The request
Write out the lines of the records below, starting at the line that contains "Click the redo arrow icon" and stopping after the line that contains "(x=994, y=541)". Leave the pictures out of your answer.

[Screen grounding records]
────────────────────────────────────────

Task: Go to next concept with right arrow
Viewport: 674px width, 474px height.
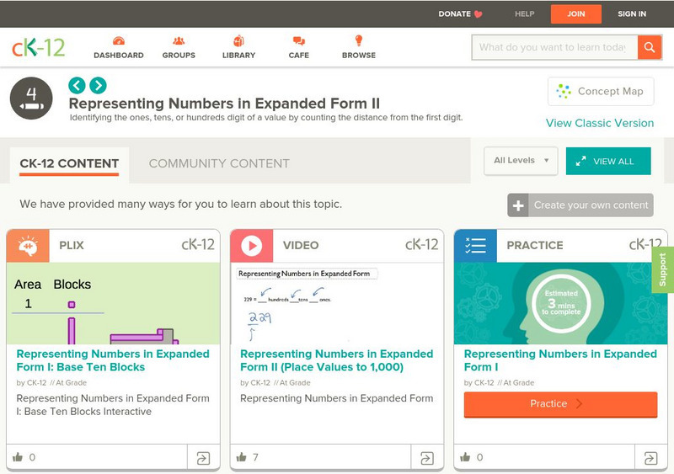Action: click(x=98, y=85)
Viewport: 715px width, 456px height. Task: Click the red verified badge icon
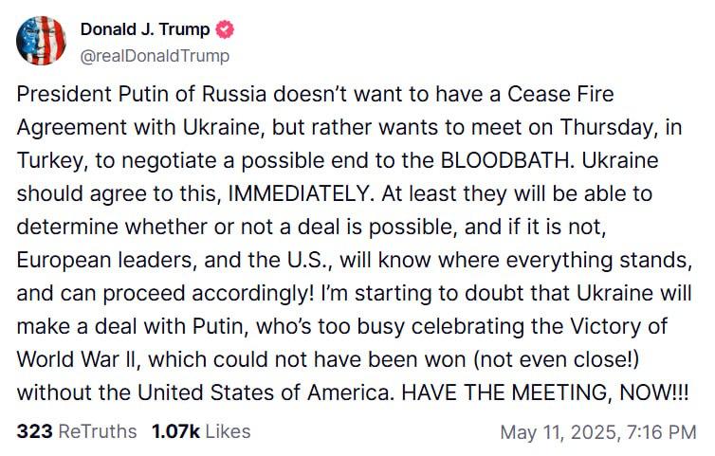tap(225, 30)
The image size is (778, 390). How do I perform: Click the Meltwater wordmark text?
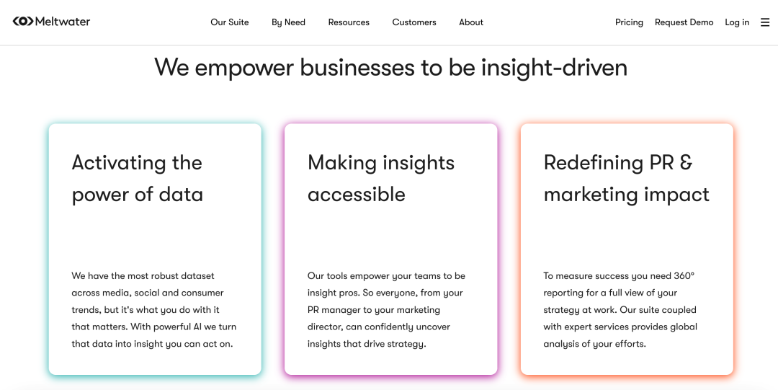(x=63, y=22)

────────────────────────────────────────

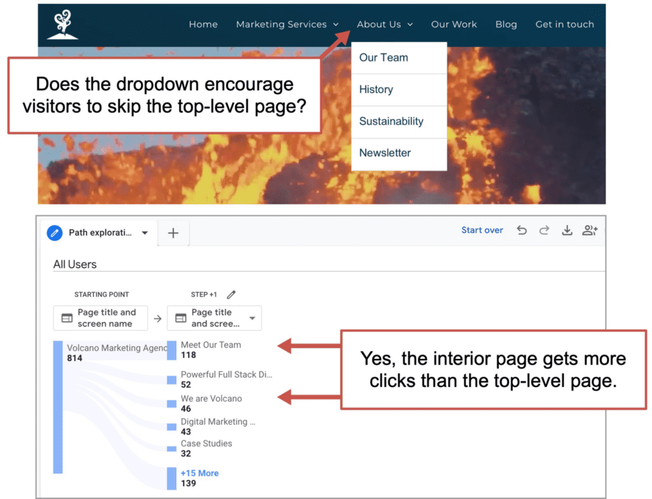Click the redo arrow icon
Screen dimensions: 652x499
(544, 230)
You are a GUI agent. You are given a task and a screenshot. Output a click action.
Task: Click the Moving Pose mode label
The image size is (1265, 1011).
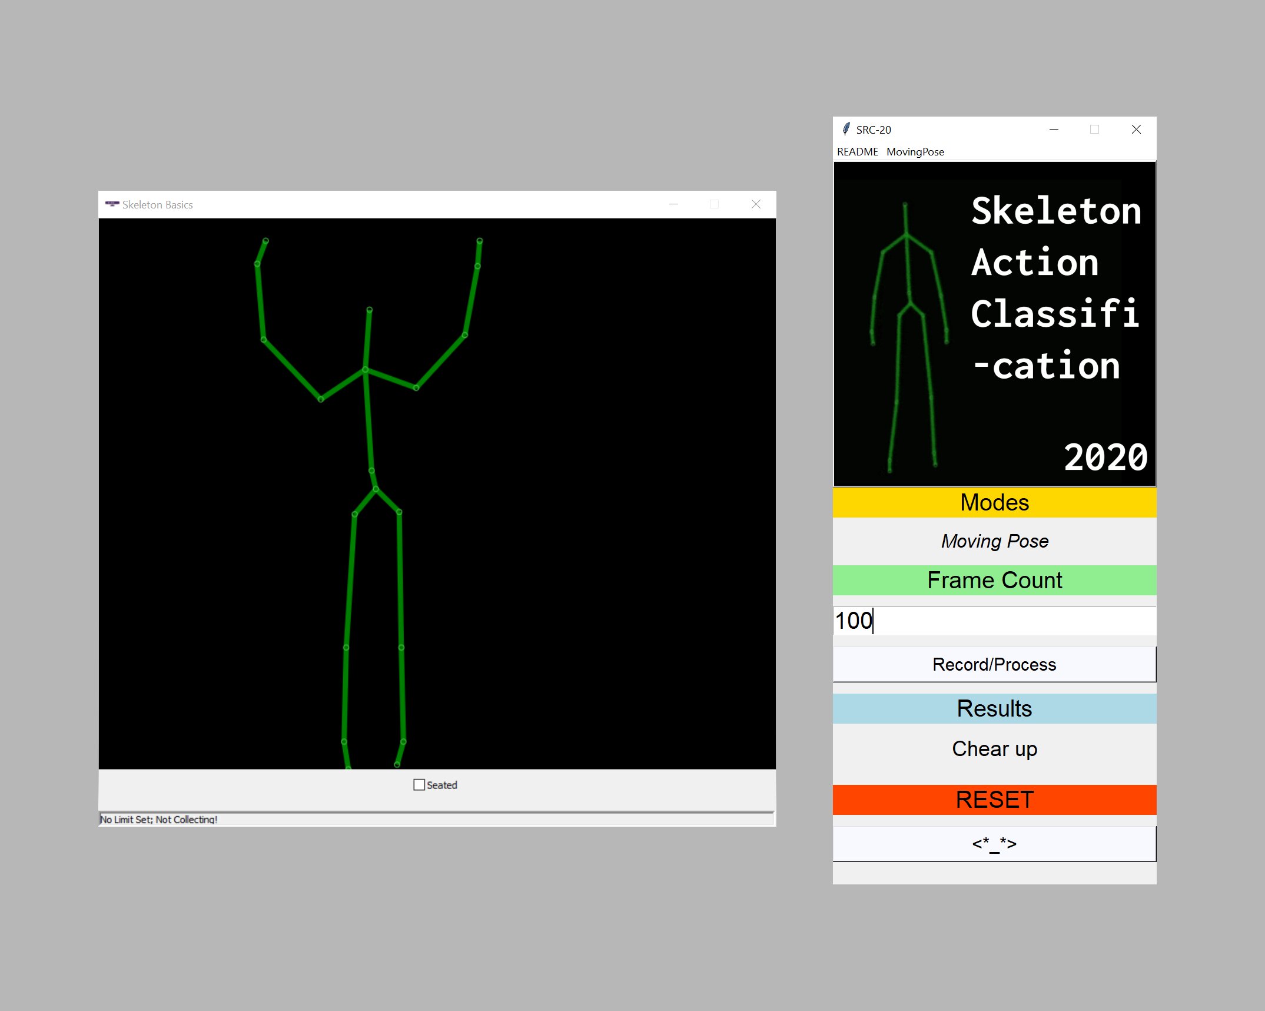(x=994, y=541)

────────────────────────────────────────

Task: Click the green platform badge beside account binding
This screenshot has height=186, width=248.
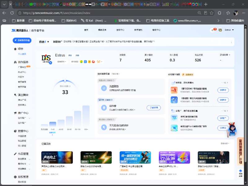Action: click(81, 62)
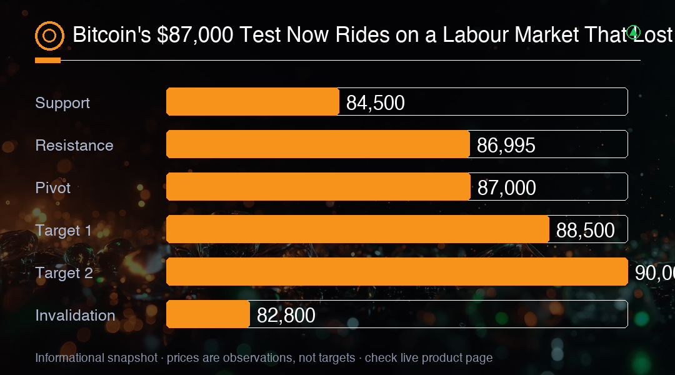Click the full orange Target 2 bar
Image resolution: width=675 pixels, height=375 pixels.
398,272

────────────────────────────────────────

Exercise answer
Click the redo arrow icon
Screen dimensions: 652x499
(544, 230)
You are a GUI agent. You are given a task and a screenshot. Output a click action.
Task: Click the Moving Pose mode label
The image size is (1265, 1011).
(x=994, y=541)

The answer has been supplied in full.